Alright I get it, Cape Town is pretty perfect. Even though I imagined the city to be incredible, I didn’t expect to fall for the place as hard as I did. I definitely underestimated it. But as I head down the coast of South Africa, and dive into the Garden Route, I realize that I’ve underestimated the whole country. But can you really blame me? The only brochures we see of South Africa advertise one of three things: Cape Town, Kruger National Park, and the townships. It’s easy to assume that South Africa is nothing but a wildlife rich national park and a couple cities.

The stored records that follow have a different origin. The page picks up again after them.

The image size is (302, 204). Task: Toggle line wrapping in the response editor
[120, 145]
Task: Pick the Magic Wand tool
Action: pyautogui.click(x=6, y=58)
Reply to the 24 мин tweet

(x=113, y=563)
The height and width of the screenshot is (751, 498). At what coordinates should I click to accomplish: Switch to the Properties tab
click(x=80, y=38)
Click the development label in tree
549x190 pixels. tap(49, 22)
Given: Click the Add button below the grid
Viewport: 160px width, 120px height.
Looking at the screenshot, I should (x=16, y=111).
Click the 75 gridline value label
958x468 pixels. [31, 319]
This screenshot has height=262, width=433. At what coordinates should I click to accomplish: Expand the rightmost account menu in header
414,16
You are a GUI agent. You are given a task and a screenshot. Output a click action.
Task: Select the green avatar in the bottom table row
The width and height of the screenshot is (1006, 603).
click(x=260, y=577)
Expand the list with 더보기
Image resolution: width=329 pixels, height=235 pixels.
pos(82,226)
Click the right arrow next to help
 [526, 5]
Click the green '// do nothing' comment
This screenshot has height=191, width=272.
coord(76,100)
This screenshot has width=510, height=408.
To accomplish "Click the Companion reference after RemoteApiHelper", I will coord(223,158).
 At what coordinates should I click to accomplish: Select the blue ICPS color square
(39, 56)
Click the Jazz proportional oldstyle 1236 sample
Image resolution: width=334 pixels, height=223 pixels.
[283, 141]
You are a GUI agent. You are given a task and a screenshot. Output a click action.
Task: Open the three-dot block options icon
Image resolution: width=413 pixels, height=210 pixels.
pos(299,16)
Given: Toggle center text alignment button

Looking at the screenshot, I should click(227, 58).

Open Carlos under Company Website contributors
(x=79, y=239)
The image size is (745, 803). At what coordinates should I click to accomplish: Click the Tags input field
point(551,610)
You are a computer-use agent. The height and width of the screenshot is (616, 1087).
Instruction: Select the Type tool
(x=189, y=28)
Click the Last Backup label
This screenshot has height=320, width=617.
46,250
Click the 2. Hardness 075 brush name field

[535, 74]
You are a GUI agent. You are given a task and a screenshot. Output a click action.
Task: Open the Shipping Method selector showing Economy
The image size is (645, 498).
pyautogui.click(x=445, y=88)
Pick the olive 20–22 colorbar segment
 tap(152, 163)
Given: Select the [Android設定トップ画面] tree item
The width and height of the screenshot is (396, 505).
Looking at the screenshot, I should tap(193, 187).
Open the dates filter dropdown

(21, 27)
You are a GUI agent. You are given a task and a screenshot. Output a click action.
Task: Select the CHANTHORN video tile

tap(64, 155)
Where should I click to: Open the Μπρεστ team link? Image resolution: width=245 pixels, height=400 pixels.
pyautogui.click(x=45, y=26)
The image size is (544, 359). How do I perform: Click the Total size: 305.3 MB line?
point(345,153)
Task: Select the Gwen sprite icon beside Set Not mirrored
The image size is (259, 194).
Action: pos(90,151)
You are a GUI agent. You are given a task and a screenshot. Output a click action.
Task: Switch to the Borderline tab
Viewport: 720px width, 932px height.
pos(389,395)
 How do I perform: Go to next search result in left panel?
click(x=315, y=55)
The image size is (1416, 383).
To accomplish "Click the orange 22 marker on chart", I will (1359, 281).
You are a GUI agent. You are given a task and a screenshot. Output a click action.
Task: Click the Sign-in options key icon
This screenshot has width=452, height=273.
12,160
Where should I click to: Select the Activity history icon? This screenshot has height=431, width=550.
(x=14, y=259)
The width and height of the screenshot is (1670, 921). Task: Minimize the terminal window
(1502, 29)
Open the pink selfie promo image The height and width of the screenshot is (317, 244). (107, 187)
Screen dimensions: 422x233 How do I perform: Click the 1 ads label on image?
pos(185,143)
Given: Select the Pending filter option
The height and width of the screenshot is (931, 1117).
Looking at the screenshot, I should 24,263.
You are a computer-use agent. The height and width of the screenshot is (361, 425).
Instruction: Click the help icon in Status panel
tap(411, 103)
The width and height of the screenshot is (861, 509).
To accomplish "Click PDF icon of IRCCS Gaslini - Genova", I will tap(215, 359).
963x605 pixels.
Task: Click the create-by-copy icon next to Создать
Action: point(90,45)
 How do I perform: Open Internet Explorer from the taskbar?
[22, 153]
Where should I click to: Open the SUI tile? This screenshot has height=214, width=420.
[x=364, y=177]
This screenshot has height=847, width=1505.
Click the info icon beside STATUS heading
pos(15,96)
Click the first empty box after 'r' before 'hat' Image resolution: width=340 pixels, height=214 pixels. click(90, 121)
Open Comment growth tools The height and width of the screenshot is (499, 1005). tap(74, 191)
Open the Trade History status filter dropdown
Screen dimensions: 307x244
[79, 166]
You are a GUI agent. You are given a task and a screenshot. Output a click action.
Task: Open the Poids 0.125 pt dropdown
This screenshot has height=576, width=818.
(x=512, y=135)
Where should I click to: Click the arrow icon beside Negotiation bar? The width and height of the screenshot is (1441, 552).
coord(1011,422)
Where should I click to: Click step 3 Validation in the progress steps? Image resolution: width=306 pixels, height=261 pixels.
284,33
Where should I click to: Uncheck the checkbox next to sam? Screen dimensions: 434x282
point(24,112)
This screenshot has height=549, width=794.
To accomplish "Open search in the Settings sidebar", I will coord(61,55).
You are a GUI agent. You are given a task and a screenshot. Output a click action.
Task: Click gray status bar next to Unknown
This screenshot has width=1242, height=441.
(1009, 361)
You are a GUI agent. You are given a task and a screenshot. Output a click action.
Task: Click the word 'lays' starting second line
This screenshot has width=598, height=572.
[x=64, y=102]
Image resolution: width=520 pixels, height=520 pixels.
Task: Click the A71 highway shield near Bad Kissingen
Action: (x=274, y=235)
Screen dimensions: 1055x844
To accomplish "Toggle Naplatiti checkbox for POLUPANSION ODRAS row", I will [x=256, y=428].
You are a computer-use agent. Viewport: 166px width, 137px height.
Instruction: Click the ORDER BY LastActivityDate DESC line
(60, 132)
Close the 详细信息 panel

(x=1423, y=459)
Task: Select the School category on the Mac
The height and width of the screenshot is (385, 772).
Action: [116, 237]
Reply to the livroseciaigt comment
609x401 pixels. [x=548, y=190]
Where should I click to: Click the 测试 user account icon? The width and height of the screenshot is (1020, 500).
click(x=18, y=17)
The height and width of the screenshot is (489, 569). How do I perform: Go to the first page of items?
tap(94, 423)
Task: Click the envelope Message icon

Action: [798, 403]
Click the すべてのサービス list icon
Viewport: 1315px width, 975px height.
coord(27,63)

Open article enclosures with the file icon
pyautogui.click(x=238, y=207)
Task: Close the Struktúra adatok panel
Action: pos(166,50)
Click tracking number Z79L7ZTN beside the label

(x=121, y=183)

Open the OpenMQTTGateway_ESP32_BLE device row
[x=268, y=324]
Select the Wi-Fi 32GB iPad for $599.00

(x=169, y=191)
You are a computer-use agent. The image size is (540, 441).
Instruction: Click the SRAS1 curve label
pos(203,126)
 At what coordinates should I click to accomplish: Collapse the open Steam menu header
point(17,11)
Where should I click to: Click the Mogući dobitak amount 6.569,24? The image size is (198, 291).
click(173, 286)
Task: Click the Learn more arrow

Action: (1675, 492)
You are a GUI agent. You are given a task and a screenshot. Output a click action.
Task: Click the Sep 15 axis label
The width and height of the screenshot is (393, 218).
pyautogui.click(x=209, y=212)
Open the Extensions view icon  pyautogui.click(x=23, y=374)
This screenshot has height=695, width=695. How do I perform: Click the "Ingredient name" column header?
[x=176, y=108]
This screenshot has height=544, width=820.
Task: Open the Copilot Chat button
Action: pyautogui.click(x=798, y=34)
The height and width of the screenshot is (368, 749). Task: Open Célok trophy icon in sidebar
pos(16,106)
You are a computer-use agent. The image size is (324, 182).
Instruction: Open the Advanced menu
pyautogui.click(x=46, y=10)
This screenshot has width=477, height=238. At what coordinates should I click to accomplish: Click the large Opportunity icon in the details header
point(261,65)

Today I’ve arrived in the town of WIlderness. It’s like nothing I’ve seen in the brochures of South Africa, nor is it the least bit what I expected to find in the country. This village is settled along a tranquil lagoon squeezed between miles of perfect beaches and a dramatic range of hills. Cheery and, dare I say, cute, Wilderness is calm and, befitting to its name, it is tucked into a perfect bit of natural wild.
From town, a healthy web of trails lead into the forest, along rivers and through bits of temperate rain forest. Withing the trees, a wealth of bird life chatter their ever-singing song. As I cut through a darkened bit of forest, an awkward pair of geese trumpet their discontent of my intrusion and flap violently off in the opposite direction. A top a tree, a grey woodpecker hammers at the red wall of a proud tree trying to pierce the forest’s canopy. Gazing patiently from a sturdy branch above the creek a giant kingfisher is perched.
The trail drops to the shores of a lagoon perfectly reflecting the trees above it. A cord is strung out across the waters and a tiny floating platform is attached. I pull my way across on the hand-drawn personal ferry. As I reach the other side, I jump the last step and land on a soft bit of moss and then bounce up the stairs ahead.
Though it’s the early afternoon, the board-walked trail feels dark and at times is ominous. I have this bit of wilderness to myself, and when the birds choose to dull their voices it can be desperately quiet. The fall of a branch, the wave of the wind dancing through the leaves, or a dik-dik makes my heightened senses hop.
The path carries me along the wall of a tilting canyon wall and past trees clinging desperately to the cliff’s incline. As I bend around a corner the sound of a splash of rushing water slaps my senses. The forest gives way to a chasm of erratic rocks and weaving waters. A fall tumbles from a ledge and into a pool of turning waters. A light mist tickles the air and floats among the winds.
I climb, hand and foot, to the top of the modest waterfall and look down into the valley below. Part of me wishes that the world could see the beauty, tranquility and energy of this little train outside of Wilderness. But on the other hand, I’m more than happy that today I have it all to myself.